Pork producers attending their annual meeting here are looking for China to be the next major market to open fully to U.S. pork following word this week that certificate problems with Russia have been solved and exports could start soon to that country.

China is a potential major customer for U.S. pork in the future and producers are looking for exports to resume after being halted last year due to H1N1 concerns.

There is a tremendous effort by the U.S. government to work with the Chinese -- we're looking for the Chinese market to open up very soon, Phil Seng, president and chief executive officer of the U.S. Meat Export Federation, told Reuters on the sidelines of the National Pork Forum being held here.

There's a delegation of USDA folks that will be in China and we're expecting this (final OK) to come very soon, as far as the opening of China. We're looking at the USDA being there in the next week, Seng said.

There has been only partial progress in resuming pork exports to China after they halted imports in April from all H1N1-infected countries.

In early December China reopened their market to pork from the United States, Canada and Mexico.

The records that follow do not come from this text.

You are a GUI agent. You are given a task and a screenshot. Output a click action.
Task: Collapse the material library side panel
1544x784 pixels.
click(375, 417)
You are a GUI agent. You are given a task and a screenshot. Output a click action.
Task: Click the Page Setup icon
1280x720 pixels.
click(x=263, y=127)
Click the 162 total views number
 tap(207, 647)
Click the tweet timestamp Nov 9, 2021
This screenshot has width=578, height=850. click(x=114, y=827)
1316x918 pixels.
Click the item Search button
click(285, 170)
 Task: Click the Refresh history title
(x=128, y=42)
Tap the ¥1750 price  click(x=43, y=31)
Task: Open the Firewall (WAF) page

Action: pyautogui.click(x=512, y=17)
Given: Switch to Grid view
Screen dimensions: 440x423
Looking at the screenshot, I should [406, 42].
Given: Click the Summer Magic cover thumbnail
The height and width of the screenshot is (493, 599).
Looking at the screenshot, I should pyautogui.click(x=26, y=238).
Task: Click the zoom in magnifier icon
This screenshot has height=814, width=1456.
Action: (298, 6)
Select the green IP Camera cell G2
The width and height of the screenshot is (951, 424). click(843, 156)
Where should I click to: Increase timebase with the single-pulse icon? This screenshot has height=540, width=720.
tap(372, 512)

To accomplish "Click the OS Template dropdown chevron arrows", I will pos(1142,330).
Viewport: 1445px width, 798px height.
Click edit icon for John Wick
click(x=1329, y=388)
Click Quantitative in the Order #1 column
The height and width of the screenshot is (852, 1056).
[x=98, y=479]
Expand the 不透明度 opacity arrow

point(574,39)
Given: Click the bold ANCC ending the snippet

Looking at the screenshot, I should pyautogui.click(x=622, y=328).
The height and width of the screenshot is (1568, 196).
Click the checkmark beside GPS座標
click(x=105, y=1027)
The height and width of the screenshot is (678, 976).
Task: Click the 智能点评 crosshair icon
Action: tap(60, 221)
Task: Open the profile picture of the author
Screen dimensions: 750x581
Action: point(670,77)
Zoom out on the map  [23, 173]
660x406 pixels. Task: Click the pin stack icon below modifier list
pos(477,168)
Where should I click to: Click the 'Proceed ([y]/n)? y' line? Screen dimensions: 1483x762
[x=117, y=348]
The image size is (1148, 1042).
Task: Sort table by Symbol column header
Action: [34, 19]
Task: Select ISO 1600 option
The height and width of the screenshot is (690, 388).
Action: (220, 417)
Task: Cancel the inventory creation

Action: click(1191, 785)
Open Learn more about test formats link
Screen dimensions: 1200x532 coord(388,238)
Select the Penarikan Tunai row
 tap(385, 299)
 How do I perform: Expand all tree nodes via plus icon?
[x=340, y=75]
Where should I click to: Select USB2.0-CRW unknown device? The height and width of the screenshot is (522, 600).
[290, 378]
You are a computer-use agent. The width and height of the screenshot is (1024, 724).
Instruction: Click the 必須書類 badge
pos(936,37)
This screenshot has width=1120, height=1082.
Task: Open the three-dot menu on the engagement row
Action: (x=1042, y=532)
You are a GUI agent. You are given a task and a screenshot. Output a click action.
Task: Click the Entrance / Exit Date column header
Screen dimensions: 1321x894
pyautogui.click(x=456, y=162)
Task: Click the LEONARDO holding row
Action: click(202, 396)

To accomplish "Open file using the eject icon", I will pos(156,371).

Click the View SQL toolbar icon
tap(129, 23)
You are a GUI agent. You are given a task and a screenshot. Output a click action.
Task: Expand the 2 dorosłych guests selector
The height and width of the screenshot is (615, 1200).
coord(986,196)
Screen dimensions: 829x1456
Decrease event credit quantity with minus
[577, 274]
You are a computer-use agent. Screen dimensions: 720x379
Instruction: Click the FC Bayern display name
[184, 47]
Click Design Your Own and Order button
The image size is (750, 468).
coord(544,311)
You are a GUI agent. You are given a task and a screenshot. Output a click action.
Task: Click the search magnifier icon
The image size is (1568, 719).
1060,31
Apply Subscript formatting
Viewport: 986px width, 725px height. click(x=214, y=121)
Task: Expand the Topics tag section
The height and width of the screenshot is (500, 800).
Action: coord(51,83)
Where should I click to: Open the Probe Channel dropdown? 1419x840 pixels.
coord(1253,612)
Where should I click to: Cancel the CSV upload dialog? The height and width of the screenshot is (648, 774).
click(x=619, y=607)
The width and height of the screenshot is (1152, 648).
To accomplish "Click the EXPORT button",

But problems finalizing export certificate language has kept pork exports from flowing and so far only Canada has meet China's certification requirements.

Seng noted that the Chinese look at the market as being basically open to U.S. pork, but there is language on the certificate they are asking the United States to provide and that has been somewhat of a problem.

He said the main problem in starting exports has been their continued concern over H1N1 and their requirements that containers used to ship pork there be sanitized. All sectors of the U.S. industry are working with the government to get the language in the certificates to a point that is acceptable to the Chinese and also acceptable to the United States.

We expect for us fully to get back in that market very soon, Seng added.

CHINA REPRESENTS HUGE POTENTIAL

Pork producers know that China represents a huge potential to increase U.S. pork exports. If the China market was fully opened they could take up to 50 percent of U.S. production.

If China really left markets work and gave us 5 to 10 years we could be exporting 50 percent of what the U.S. produces just to that one country, Dermot Hayes, professor of Economics at Iowa State, told Reuters before speaking to pork producers here. Their industry is four times bigger than ours and if they just imported a quarter of what they buy and bought half of that from us it would be a big deal.

He noted that short term, imports are dependent on the whim of the government and China is using H1N1 and concern over unwanted additives to keep imports from other countries down.

Long term, China is land scarce and Asian countries that are land scarce traditionally import a lot of pork, as much as 25 percent of what they consume. Japan is up at 50 percent, Hayes said.

They have a lot of inefficient pork production -- very labor intensive -- and they have a better use for those individuals in the cities at construction sites. So as they leave the countryside, there is a huge potential for pork to replace the backyard production that will quit, Hayes added.